### Task material
-- begin --

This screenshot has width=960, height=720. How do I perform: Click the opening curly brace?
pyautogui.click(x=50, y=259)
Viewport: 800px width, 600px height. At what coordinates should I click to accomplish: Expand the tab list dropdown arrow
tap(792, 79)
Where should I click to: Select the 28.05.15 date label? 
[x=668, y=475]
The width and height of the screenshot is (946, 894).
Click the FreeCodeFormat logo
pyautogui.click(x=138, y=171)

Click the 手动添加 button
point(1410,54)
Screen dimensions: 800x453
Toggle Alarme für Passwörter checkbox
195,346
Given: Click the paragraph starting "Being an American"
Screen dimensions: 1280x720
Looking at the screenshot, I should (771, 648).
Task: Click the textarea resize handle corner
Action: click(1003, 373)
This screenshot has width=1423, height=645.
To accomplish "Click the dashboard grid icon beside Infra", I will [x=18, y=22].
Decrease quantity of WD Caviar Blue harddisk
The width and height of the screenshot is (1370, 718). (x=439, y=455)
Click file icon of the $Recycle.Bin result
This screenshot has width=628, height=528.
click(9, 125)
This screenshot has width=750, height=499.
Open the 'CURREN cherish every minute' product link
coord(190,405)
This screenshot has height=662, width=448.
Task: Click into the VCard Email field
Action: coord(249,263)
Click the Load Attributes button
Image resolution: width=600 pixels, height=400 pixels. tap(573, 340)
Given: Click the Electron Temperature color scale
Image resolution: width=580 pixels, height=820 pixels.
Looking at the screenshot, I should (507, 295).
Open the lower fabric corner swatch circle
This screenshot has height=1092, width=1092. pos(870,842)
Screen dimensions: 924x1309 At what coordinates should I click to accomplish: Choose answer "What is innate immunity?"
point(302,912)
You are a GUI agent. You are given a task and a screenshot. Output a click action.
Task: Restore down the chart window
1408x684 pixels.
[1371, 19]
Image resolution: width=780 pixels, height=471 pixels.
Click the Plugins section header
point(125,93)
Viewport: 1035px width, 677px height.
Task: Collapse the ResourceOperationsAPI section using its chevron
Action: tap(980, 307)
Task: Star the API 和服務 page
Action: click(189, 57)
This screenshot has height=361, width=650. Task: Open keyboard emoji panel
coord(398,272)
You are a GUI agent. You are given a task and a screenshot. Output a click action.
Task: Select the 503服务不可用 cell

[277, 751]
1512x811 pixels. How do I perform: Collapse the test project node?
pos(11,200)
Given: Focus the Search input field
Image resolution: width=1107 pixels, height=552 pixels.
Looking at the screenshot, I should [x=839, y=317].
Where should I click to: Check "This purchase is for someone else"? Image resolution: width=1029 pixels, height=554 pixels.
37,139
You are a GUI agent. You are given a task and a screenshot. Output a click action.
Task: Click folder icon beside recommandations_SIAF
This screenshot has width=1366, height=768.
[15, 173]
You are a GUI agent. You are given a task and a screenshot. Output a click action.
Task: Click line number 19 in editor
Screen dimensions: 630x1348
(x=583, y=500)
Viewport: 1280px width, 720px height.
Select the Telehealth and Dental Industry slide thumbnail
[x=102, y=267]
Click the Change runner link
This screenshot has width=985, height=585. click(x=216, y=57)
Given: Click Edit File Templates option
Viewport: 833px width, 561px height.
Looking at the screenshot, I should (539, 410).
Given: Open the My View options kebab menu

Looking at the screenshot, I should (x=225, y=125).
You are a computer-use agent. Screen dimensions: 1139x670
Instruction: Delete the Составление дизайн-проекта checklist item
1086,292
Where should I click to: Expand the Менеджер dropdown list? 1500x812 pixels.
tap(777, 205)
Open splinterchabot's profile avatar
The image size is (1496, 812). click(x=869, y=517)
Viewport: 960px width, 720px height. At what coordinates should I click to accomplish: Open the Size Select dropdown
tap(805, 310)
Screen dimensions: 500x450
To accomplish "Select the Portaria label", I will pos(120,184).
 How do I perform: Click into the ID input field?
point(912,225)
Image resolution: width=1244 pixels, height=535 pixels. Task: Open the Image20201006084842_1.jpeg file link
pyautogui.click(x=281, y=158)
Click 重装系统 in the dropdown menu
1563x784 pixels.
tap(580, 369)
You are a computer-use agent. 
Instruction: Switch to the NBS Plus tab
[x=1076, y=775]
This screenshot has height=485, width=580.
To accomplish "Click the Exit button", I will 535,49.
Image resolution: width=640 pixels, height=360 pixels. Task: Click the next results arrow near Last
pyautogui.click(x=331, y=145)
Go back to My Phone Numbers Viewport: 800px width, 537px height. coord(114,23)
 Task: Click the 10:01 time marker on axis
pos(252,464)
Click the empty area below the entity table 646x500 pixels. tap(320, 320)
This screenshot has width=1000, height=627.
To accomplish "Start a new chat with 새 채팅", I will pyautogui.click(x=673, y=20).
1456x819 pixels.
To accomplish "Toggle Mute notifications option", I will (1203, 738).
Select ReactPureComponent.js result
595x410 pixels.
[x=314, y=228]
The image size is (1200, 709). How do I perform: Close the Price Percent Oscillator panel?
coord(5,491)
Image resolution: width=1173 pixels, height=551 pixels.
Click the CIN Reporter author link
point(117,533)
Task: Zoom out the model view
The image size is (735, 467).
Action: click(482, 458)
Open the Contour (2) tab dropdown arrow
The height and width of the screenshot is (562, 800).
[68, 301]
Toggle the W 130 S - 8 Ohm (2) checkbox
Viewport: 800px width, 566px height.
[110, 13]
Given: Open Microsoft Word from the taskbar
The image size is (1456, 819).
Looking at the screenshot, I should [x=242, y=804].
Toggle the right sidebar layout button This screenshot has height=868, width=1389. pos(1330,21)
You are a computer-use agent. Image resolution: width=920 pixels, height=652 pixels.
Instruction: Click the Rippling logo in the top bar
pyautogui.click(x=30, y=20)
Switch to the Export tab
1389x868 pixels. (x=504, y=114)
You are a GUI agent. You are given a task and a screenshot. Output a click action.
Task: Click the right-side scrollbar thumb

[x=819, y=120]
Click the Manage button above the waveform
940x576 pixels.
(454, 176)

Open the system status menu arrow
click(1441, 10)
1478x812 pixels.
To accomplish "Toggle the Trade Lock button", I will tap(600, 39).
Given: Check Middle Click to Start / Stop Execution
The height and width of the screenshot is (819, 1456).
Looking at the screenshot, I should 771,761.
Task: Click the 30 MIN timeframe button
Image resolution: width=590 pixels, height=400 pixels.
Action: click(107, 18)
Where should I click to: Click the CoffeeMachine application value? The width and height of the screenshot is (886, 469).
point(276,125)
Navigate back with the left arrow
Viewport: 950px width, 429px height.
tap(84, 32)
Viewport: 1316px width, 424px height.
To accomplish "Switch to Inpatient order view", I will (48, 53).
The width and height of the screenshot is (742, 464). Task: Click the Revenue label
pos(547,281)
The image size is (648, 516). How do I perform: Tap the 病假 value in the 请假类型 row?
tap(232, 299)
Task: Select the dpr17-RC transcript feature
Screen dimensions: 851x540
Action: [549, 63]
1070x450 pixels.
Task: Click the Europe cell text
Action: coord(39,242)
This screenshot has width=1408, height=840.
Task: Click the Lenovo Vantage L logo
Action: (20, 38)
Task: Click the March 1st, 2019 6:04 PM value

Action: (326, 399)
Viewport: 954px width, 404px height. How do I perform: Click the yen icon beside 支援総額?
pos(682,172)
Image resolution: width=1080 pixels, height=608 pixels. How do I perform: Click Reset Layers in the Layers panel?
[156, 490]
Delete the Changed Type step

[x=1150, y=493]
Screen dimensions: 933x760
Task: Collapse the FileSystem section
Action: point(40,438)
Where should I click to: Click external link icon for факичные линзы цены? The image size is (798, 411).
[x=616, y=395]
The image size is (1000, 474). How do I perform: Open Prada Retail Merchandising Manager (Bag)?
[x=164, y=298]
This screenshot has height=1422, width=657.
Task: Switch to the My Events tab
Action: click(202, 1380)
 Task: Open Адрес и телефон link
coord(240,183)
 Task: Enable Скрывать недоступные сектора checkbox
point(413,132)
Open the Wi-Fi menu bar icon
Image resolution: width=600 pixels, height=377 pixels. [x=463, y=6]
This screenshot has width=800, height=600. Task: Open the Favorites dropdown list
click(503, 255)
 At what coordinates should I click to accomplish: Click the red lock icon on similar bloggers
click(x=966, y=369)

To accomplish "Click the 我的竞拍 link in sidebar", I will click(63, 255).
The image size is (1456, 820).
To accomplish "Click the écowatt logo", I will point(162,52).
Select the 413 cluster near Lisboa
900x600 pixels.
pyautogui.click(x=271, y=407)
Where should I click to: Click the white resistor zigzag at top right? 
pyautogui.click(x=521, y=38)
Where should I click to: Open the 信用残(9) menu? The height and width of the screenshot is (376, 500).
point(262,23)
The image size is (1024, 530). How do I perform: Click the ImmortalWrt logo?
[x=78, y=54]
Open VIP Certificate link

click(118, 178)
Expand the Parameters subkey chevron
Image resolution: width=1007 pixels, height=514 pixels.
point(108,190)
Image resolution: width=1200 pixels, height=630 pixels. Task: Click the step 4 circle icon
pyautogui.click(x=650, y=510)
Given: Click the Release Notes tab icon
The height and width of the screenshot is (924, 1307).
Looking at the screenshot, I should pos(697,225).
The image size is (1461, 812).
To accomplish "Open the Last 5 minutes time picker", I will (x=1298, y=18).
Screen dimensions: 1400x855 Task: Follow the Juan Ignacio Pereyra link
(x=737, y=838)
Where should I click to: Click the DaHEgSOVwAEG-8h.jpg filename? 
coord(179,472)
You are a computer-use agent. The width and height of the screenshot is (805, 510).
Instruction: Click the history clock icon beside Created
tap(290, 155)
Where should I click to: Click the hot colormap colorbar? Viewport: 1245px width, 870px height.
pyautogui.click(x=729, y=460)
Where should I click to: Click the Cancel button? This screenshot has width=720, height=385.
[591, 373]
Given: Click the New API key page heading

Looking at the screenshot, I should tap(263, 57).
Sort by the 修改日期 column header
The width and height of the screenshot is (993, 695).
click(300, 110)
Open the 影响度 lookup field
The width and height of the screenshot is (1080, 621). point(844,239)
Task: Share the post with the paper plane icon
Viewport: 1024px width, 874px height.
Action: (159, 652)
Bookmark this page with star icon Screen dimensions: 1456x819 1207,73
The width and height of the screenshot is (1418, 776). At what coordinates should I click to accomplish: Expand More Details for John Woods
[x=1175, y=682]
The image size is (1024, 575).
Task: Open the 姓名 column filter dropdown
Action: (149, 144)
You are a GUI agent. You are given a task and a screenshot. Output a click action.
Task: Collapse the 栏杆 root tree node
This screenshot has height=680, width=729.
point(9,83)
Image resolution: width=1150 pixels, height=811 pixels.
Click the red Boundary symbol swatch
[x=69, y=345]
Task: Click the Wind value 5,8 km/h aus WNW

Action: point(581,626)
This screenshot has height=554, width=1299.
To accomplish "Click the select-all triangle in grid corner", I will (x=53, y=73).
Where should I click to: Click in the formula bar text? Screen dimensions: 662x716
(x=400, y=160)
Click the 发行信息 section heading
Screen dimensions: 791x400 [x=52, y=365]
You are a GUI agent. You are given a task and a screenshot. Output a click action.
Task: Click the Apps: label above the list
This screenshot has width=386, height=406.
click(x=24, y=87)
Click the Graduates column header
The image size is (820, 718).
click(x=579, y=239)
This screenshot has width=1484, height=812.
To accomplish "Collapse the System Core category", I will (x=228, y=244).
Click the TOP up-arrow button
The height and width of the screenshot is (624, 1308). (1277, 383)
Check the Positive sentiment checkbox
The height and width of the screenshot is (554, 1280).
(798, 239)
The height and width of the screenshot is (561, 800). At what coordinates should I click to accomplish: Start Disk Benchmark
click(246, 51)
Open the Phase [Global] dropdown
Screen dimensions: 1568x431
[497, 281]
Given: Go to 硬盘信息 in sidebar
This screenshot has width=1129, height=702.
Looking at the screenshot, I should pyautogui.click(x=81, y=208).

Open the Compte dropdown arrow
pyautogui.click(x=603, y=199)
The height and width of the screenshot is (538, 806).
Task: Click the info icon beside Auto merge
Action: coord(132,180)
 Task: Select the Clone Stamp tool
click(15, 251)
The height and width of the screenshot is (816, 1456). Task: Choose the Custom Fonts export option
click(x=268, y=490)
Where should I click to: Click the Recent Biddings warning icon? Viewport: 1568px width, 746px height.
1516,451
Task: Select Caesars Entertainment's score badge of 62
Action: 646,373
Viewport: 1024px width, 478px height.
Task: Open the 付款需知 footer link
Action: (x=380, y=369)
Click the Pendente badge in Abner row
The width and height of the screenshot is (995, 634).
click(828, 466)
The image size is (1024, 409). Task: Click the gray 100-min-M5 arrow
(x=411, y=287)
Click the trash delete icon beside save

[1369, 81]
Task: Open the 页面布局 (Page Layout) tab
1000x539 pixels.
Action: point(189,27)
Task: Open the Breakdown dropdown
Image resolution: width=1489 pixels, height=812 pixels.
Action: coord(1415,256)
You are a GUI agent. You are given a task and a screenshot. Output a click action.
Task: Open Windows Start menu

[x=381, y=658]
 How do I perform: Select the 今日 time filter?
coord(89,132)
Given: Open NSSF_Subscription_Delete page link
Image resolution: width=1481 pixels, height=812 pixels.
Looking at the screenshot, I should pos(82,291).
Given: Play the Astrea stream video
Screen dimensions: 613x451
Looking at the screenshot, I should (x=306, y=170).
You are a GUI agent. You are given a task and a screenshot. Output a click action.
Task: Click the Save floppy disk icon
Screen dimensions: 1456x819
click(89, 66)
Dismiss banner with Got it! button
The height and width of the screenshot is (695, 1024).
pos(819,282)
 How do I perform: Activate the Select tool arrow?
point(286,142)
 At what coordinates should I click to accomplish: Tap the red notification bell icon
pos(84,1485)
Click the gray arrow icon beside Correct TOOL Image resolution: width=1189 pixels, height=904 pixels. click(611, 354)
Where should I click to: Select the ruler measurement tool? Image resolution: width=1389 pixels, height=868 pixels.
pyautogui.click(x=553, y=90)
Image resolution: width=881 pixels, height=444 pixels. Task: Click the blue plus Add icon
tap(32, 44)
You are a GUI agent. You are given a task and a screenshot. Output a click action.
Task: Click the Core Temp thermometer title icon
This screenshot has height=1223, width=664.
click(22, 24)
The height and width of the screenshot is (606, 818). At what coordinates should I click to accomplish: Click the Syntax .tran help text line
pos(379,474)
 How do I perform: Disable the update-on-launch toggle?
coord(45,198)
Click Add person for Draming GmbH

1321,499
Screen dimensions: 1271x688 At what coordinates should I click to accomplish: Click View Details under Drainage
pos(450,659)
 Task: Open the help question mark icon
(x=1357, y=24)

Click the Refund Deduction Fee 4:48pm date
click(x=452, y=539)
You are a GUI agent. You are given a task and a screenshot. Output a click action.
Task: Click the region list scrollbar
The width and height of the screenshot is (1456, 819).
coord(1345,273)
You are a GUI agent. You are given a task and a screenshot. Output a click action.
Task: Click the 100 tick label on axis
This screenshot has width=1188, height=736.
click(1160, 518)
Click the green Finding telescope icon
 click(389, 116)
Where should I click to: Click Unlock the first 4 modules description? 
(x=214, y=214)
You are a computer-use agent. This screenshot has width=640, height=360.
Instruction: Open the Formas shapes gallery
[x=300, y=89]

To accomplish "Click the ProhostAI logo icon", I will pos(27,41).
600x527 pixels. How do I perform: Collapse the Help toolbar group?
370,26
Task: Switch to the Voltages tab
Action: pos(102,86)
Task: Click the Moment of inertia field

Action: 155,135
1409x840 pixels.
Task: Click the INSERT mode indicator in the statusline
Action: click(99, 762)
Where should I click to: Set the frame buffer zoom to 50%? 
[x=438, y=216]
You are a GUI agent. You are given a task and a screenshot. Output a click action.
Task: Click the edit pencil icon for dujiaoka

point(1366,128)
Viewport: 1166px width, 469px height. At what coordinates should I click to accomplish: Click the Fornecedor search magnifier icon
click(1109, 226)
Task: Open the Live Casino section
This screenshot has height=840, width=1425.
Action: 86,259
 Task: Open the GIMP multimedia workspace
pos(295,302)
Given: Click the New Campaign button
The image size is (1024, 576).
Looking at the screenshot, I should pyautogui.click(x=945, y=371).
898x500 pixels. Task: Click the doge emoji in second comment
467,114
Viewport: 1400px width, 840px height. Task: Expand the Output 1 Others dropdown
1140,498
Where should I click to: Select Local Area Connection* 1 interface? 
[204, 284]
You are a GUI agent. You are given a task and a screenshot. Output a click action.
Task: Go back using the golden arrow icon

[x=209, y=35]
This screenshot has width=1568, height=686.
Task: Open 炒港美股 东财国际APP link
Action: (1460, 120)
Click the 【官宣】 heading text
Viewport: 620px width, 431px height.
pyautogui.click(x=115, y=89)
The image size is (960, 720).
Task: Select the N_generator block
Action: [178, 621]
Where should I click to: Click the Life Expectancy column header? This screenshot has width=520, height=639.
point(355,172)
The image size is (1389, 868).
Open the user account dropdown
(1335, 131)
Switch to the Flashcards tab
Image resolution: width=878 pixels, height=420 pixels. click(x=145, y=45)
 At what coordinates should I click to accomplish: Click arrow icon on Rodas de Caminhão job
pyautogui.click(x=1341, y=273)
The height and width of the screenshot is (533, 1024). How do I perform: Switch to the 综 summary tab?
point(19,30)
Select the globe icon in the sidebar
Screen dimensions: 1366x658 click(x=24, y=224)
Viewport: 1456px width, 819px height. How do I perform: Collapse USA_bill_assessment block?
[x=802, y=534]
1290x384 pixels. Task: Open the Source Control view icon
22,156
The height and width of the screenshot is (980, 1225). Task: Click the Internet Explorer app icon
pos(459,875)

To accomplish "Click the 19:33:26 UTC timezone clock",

-- end --

### Task requirements
State how many lines of the items above contain the word "block". Give only the number.

### Solution for this problem
2